* _Recorded information_:

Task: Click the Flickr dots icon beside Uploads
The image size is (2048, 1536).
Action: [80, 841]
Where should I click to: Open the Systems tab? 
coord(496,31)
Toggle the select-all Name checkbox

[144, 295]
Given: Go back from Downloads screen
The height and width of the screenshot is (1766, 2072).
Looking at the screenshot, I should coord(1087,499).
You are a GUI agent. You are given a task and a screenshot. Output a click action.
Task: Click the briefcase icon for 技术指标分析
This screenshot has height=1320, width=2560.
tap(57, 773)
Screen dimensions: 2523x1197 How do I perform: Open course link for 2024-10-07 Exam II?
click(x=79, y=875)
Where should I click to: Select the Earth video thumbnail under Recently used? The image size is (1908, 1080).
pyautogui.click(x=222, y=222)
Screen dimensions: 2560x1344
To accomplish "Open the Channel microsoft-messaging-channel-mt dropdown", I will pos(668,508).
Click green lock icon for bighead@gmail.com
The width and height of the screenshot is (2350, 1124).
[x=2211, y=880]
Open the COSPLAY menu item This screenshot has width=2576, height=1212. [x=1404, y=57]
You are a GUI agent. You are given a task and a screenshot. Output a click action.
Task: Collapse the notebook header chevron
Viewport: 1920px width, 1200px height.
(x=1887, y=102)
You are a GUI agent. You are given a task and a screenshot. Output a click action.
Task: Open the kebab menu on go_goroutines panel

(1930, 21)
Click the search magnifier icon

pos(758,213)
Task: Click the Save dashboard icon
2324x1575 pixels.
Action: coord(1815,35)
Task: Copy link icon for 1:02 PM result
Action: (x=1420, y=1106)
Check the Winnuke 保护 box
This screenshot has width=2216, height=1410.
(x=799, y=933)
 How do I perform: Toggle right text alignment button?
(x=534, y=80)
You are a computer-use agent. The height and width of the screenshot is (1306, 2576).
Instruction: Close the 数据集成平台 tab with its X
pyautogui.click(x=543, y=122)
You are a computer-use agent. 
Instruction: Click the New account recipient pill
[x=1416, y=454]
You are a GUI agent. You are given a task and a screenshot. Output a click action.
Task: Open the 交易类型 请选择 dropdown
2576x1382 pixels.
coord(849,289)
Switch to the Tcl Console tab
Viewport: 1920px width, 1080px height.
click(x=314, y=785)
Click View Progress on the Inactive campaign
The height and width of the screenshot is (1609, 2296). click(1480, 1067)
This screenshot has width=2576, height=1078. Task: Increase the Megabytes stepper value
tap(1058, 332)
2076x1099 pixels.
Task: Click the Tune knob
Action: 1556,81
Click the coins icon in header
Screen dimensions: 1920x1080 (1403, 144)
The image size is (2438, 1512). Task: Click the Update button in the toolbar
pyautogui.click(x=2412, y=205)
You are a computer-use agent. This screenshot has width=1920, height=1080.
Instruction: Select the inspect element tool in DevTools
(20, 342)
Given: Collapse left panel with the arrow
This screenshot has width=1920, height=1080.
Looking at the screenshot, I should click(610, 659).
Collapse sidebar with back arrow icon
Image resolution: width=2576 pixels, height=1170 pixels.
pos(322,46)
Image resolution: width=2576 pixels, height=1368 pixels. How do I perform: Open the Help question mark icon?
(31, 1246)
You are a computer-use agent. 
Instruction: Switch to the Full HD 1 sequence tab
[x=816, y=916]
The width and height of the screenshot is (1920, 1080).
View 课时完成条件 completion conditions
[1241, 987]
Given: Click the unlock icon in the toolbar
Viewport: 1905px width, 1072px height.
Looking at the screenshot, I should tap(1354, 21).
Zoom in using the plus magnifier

* _What you should do_: From the line containing "Click the coins icon in header" to the last line above, repeat every line exactly and nothing else.

* _Reply_:
Click the coins icon in header
Screen dimensions: 1920x1080 (1403, 144)
The image size is (2438, 1512). Task: Click the Update button in the toolbar
pyautogui.click(x=2412, y=205)
You are a computer-use agent. This screenshot has width=1920, height=1080.
Instruction: Select the inspect element tool in DevTools
(20, 342)
Given: Collapse left panel with the arrow
This screenshot has width=1920, height=1080.
Looking at the screenshot, I should click(610, 659).
Collapse sidebar with back arrow icon
Image resolution: width=2576 pixels, height=1170 pixels.
pos(322,46)
Image resolution: width=2576 pixels, height=1368 pixels. How do I perform: Open the Help question mark icon?
(31, 1246)
You are a computer-use agent. 
Instruction: Switch to the Full HD 1 sequence tab
[x=816, y=916]
The width and height of the screenshot is (1920, 1080).
View 课时完成条件 completion conditions
[1241, 987]
Given: Click the unlock icon in the toolbar
Viewport: 1905px width, 1072px height.
Looking at the screenshot, I should tap(1354, 21).
Zoom in using the plus magnifier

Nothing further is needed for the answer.